PROVIDED PASSAGE
>> begin

We then revisit residuation to restore some of the connectives
not present in the asynchronous fragment of linear logic.  For
each synchronous assumption we find a corresponding synchronous
goal connective.

\setcounter{section}{\lecnum}
\subsection{Proving Connectives Asynchronous}

We have claimed in the last lecture that certain connectives
of linear logic are asynchronous as goals in order to justify
their inclusion in our linear logic programming language.
I know of essentially two ways to prove that such operators
are indeed asynchronous.  The first is by simple inductions,
one for each asynchronous connectives.  The
following theorem provides an example.  In todays lecture
we generally omit the judgment form for propositions such
as $\jtrue$ on the right-hand side, and $\jres$ or $\ures$
on the left-hand side, since this can be infered from
the placement of the proposition.

>> end

DATA EXCERPTS

>> begin

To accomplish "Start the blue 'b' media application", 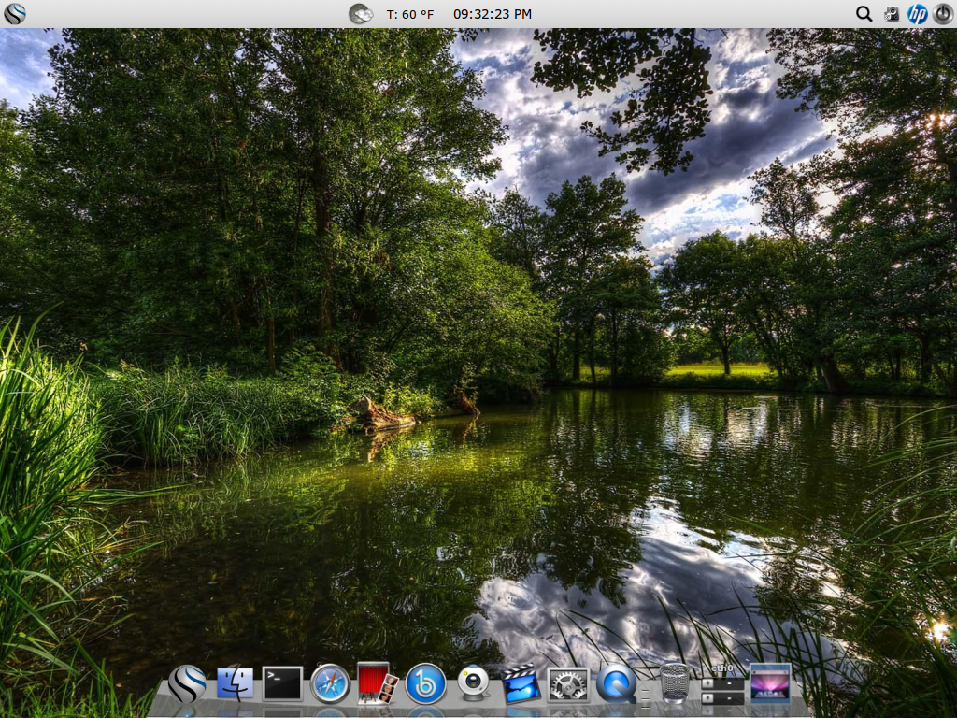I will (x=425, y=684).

>> end
>> begin

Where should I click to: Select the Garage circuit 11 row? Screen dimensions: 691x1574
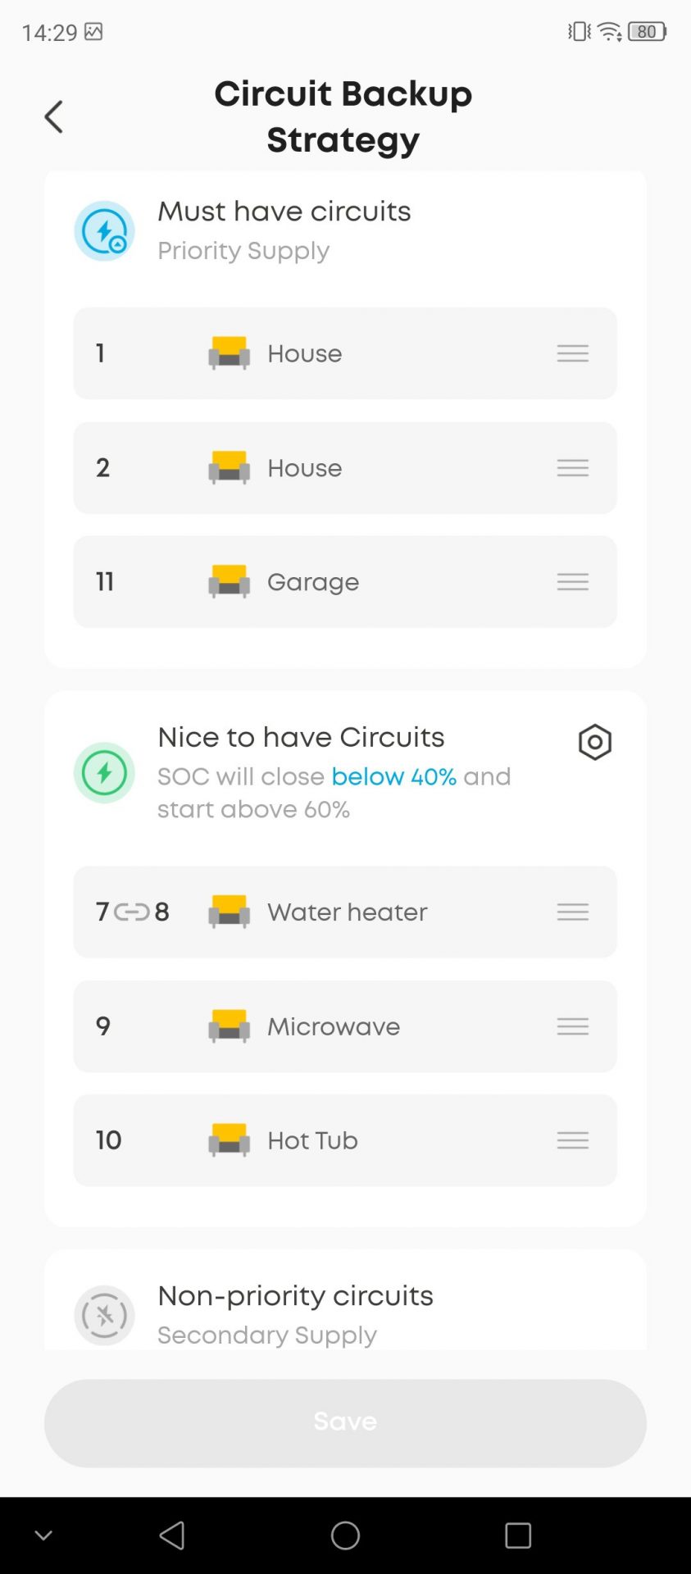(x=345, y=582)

>> end

Write the next part of the linear logic lecture excerpt, picking up right after its final sentence. The data has no connection to the linear logic passage.

\begin{theorem}
If $\Delta \ldash A \lwith B$ then $\Delta \ldash A$
and $\Delta \ldash B$.
\end{theorem}
\begin{proof}
By induction on the structure of $\DD$, the deduction of $\Delta
\ldash A \lwith B$.  We show only two cases; others are similar.
\begin{description}
\item[Case:]
$\DD = \lowered{\infer[{\lwith}R.]{\Delta \ldash A \lwith B}
             {\deduce{\Delta \ldash A}{\DD_1} &
              \deduce{\Delta \ldash B}{\DD_2}}}$
\begin{tabbing}
$\Delta \ldash A$ \` Subderivation $\DD_1$ \\
$\Delta \ldash B$ \` Subderivation $\DD_2$
\end{tabbing}
\item[Case:]
$\DD = \lowered{\infer[{\lwith}L_1]{\Delta', C_1 \lwith C_2 \ldash A \lwith B}
             {\deduce{\Delta', C_1 \ldash A \lwith B}{\DD_1}}}$
where $\Delta = (\Delta', C_1\lwith C_2)$.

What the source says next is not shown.